DEV Community

marinsky roma
marinsky roma

Posted on

Does it really work for anybody, AI agentic testing, or automation

I have extensive experience in testing, automation, and setup of all these systems, and have successfully led numerous projects in the past that have fixed and scaled up automation, even for non-technical engineers.

Participated and consulted with around ten companies about how to fix their Agentic testing or automation approach.
In most cases, automation and testing were so unreliable that they even resulted in false positives, prompting complaints from C-level executives, managers, and engineers about their decision to shift Test Engineers or Automation engineers.

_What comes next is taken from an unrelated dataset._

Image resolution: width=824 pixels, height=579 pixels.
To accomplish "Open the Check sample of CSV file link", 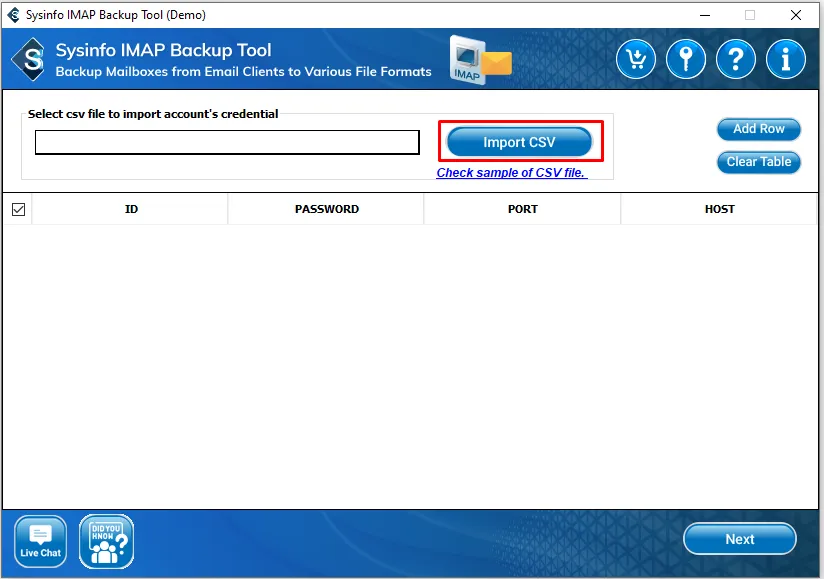I will tap(511, 173).
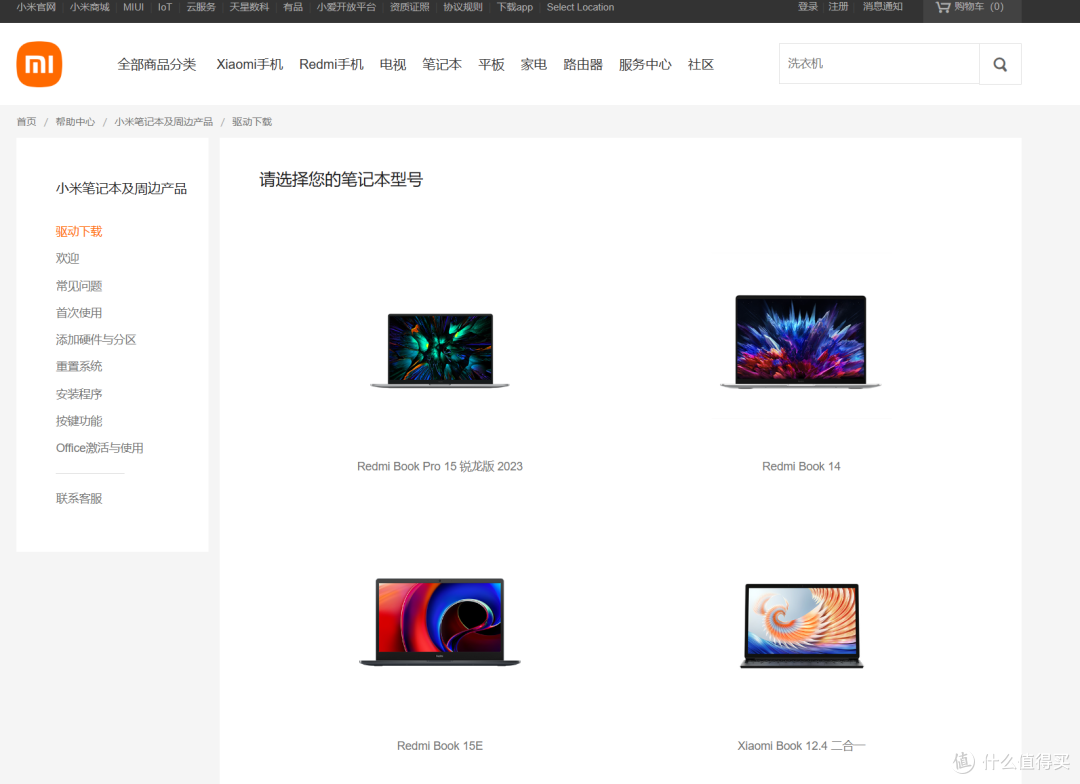The width and height of the screenshot is (1080, 784).
Task: Open 常见问题 in the sidebar
Action: 79,286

Some of the Agentic testing providers claim to develop around 1000 test cases monthly, but after a few months, they deliver around 500 largely flaky tests.
Some providers have claimed zero flakiness, connect Confluence or documents, and our tool will build excellent test coverage for every feature without requiring human interaction.

I had a chance to listen to their demos, watch their ads, and websites with excellent descriptions
But most of their demos, sites, and ads are based on just login, or just fulfilling a simple user registration setup

But moreover, I see lots of articles on the engineering media that "Playwright MCP will blow your mind" and it's the same - login scenario, maximum simple registration, and shitty code generated based

So, does anybody have a success story for a big product to shift human Test Engineering to Agentic testing tools?

Top comments (4)

Collapse
 
anchildress1 profile image
Ashley Childress

I have a related theory I've been wanting to try and haven't had time to get to it yet. But mostly the automation benefits I've seen are all documentation related. That's exactly what I use Playwright for most of the time, too. The testing comes secondary.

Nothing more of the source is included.